- **WORK TASK**:
Each record below should be printed exactly as it was written.

- **SOURCE RECORDS**:
——
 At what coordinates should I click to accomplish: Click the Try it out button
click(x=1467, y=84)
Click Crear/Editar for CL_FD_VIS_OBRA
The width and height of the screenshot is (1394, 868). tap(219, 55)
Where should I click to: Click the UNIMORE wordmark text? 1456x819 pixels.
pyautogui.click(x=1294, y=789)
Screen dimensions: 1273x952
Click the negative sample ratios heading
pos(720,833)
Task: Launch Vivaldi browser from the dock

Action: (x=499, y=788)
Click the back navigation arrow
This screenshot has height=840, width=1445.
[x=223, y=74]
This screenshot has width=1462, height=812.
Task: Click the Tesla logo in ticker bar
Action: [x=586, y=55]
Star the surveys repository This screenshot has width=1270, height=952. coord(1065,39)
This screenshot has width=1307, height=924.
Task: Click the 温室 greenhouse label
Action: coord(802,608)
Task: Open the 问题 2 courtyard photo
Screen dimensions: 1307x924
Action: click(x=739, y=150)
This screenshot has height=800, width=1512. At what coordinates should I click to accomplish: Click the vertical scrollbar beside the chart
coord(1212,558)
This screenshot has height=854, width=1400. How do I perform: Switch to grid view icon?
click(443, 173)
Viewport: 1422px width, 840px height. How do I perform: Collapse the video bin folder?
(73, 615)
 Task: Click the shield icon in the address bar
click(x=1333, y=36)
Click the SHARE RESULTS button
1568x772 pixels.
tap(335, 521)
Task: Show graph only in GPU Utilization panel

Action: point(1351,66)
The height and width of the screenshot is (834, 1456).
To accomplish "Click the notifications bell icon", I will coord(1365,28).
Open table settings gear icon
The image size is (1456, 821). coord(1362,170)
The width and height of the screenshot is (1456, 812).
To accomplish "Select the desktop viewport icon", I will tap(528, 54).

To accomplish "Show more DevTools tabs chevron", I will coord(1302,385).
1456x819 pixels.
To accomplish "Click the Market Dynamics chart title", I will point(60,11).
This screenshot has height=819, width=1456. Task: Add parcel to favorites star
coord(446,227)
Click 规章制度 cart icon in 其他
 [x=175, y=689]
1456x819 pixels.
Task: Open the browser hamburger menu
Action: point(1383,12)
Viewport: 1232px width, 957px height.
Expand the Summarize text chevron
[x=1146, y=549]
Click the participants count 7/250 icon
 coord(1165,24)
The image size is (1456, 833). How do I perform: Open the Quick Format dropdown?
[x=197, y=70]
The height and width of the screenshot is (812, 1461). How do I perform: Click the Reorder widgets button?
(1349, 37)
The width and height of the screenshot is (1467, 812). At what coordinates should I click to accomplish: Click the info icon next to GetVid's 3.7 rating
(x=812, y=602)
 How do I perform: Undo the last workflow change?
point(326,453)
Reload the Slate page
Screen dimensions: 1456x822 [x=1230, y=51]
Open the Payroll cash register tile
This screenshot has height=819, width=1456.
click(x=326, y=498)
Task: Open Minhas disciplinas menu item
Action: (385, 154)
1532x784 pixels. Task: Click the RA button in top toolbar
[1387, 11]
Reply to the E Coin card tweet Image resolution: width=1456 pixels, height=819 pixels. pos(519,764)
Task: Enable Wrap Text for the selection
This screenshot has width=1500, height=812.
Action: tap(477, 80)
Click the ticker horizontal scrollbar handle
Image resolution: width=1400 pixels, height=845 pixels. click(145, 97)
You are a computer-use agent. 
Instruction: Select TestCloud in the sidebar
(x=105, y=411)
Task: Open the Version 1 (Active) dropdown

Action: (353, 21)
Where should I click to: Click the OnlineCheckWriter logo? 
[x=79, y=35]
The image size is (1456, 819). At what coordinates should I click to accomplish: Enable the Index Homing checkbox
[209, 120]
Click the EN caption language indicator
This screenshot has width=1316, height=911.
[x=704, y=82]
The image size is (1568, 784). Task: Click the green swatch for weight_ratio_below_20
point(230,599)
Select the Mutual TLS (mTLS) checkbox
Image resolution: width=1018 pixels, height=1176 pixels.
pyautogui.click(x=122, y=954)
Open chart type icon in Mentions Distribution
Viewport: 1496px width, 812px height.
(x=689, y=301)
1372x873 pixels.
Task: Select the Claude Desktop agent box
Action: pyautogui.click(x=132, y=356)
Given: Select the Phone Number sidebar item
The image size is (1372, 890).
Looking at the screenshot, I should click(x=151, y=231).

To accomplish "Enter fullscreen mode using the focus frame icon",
——
- **ANSWER TO THIS TASK**:
 At what coordinates should I click to accomplish: Click the Try it out button
click(x=1467, y=84)
Click Crear/Editar for CL_FD_VIS_OBRA
The width and height of the screenshot is (1394, 868). tap(219, 55)
Where should I click to: Click the UNIMORE wordmark text? 1456x819 pixels.
pyautogui.click(x=1294, y=789)
Screen dimensions: 1273x952
Click the negative sample ratios heading
pos(720,833)
Task: Launch Vivaldi browser from the dock

Action: (x=499, y=788)
Click the back navigation arrow
This screenshot has height=840, width=1445.
[x=223, y=74]
This screenshot has width=1462, height=812.
Task: Click the Tesla logo in ticker bar
Action: [x=586, y=55]
Star the surveys repository This screenshot has width=1270, height=952. coord(1065,39)
This screenshot has width=1307, height=924.
Task: Click the 温室 greenhouse label
Action: coord(802,608)
Task: Open the 问题 2 courtyard photo
Screen dimensions: 1307x924
Action: click(x=739, y=150)
This screenshot has height=800, width=1512. At what coordinates should I click to accomplish: Click the vertical scrollbar beside the chart
coord(1212,558)
This screenshot has height=854, width=1400. How do I perform: Switch to grid view icon?
click(443, 173)
Viewport: 1422px width, 840px height. How do I perform: Collapse the video bin folder?
(73, 615)
 Task: Click the shield icon in the address bar
click(x=1333, y=36)
Click the SHARE RESULTS button
1568x772 pixels.
tap(335, 521)
Task: Show graph only in GPU Utilization panel

Action: point(1351,66)
The height and width of the screenshot is (834, 1456).
To accomplish "Click the notifications bell icon", I will coord(1365,28).
Open table settings gear icon
The image size is (1456, 821). coord(1362,170)
The width and height of the screenshot is (1456, 812).
To accomplish "Select the desktop viewport icon", I will tap(528, 54).

To accomplish "Show more DevTools tabs chevron", I will coord(1302,385).
1456x819 pixels.
To accomplish "Click the Market Dynamics chart title", I will point(60,11).
This screenshot has height=819, width=1456. Task: Add parcel to favorites star
coord(446,227)
Click 规章制度 cart icon in 其他
 [x=175, y=689]
1456x819 pixels.
Task: Open the browser hamburger menu
Action: point(1383,12)
Viewport: 1232px width, 957px height.
Expand the Summarize text chevron
[x=1146, y=549]
Click the participants count 7/250 icon
 coord(1165,24)
The image size is (1456, 833). How do I perform: Open the Quick Format dropdown?
[x=197, y=70]
The height and width of the screenshot is (812, 1461). How do I perform: Click the Reorder widgets button?
(1349, 37)
The width and height of the screenshot is (1467, 812). At what coordinates should I click to accomplish: Click the info icon next to GetVid's 3.7 rating
(x=812, y=602)
 How do I perform: Undo the last workflow change?
point(326,453)
Reload the Slate page
Screen dimensions: 1456x822 [x=1230, y=51]
Open the Payroll cash register tile
This screenshot has height=819, width=1456.
click(x=326, y=498)
Task: Open Minhas disciplinas menu item
Action: (385, 154)
1532x784 pixels. Task: Click the RA button in top toolbar
[1387, 11]
Reply to the E Coin card tweet Image resolution: width=1456 pixels, height=819 pixels. pos(519,764)
Task: Enable Wrap Text for the selection
This screenshot has width=1500, height=812.
Action: tap(477, 80)
Click the ticker horizontal scrollbar handle
Image resolution: width=1400 pixels, height=845 pixels. click(145, 97)
You are a computer-use agent. 
Instruction: Select TestCloud in the sidebar
(x=105, y=411)
Task: Open the Version 1 (Active) dropdown

Action: (353, 21)
Where should I click to: Click the OnlineCheckWriter logo? 
[x=79, y=35]
The image size is (1456, 819). At what coordinates should I click to accomplish: Enable the Index Homing checkbox
[209, 120]
Click the EN caption language indicator
This screenshot has width=1316, height=911.
[x=704, y=82]
The image size is (1568, 784). Task: Click the green swatch for weight_ratio_below_20
point(230,599)
Select the Mutual TLS (mTLS) checkbox
Image resolution: width=1018 pixels, height=1176 pixels.
pyautogui.click(x=122, y=954)
Open chart type icon in Mentions Distribution
Viewport: 1496px width, 812px height.
(x=689, y=301)
1372x873 pixels.
Task: Select the Claude Desktop agent box
Action: pyautogui.click(x=132, y=356)
Given: Select the Phone Number sidebar item
The image size is (1372, 890).
Looking at the screenshot, I should click(x=151, y=231).

To accomplish "Enter fullscreen mode using the focus frame icon",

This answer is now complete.